There are two types of superactive agonists of gonadotropin-releasing hormone (GnRHa-I: (D-amino acid)6-GnRH and GnRHa-II: (D-amino acid)6-(desGly)10-GnRH- ethylamide) the high hormonal activity of which is understood to be due to their higher receptor affinity and their higher proteolytic stability as compared with the native GnRH sequence. Using the soluble fractions of various rat tissues in studies on the inactivation of GnRH peptides, we confirmed the higher proteolytic resistance of GnRHa-II, but not of D-Phe6-GnRH (GnRHa-I) and of another analog, D-Trp3-D-Phe6-GnRH, as compared with GnRH. The exact behaviour of the peptides during degradation was found to be dependent on the peptide concentrations used, showing the importance of using conditions as near to the physiological ones a possible. Towards the membrane fractions, however, the order of degradability was found to be GnRH much greater than D-Phe6-GnRH much greater than D-Trp3-D-Phe6-GnRH. The pharmacokinetic consequences of the different proteolytic degradabilities of the GnRH peptides, observed in rats, were a moderate increase in the biological half-life of D-Phe6-GnRH by 2.5-fold, as compared with GnRH, and a small increase in half-life of D-Trp3-D-Phe6-GnRH by 1.4-fold when compared with D-Phe6-GnRH. Whereas no intact GnRH was recovered in rat urine, small amounts of D-Phe6-GnRH (about 1% of dose) and high amounts of D-Trp3-D-Phe6-GnRH (25.5%) were excreted into urine. Combining the biochemical and pharmacokinetic data, it is concluded that proteolytic stability of GnRH analogs in pharmacological terms means stability towards membrane enzymes (pharmacologically-related stability) and that designing analogs with further increased proteolytic stability will be of only limited consequences with respect to their biological half-lives, the glomerular filtration rate of the kidney becoming the determining factor in the peptide clearance.
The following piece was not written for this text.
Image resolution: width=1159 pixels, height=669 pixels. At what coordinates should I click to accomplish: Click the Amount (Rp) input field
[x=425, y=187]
促性腺激素释放激素有两种超活性激动剂(GnRHa - I:(D - 氨基酸)6 - GnRH和GnRHa - II:(D - 氨基酸)6 - (去甘氨酸)10 - GnRH - 乙酰胺),据认为其高激素活性是由于与天然GnRH序列相比,它们具有更高的受体亲和力和更高的蛋白水解稳定性。在对GnRH肽失活的研究中,使用各种大鼠组织的可溶部分,我们证实了与GnRH相比,GnRHa - II具有更高的抗蛋白水解能力,但D - Phe6 - GnRH(GnRHa - I)和另一种类似物D - Trp3 - D - Phe6 - GnRH则不然。发现肽在降解过程中的具体行为取决于所使用的肽浓度,这表明尽可能使用接近生理条件的重要性。然而,对于膜部分,发现降解顺序为GnRH远大于D - Phe6 - GnRH远大于D - Trp3 - D - Phe6 - GnRH。在大鼠中观察到的GnRH肽不同蛋白水解降解性的药代动力学结果是,与GnRH相比,D - Phe6 - GnRH的生物半衰期适度增加了2.5倍,与D - Phe6 - GnRH相比,D - Trp3 - D - Phe6 - GnRH的半衰期小幅增加了1.4倍。虽然在大鼠尿液中未检测到完整的GnRH,但少量的D - Phe6 - GnRH(约占剂量的1%)和大量的D - Trp3 - D - Phe6 - GnRH(25.5%)被排泄到尿液中。综合生化和药代动力学数据,可以得出结论,从药理学角度来看,GnRH类似物的蛋白水解稳定性意味着对膜酶的稳定性(药理学相关稳定性),并且设计具有进一步提高的蛋白水解稳定性的类似物对于其生物半衰期的影响将非常有限,肾脏的肾小球滤过率成为肽清除的决定性因素。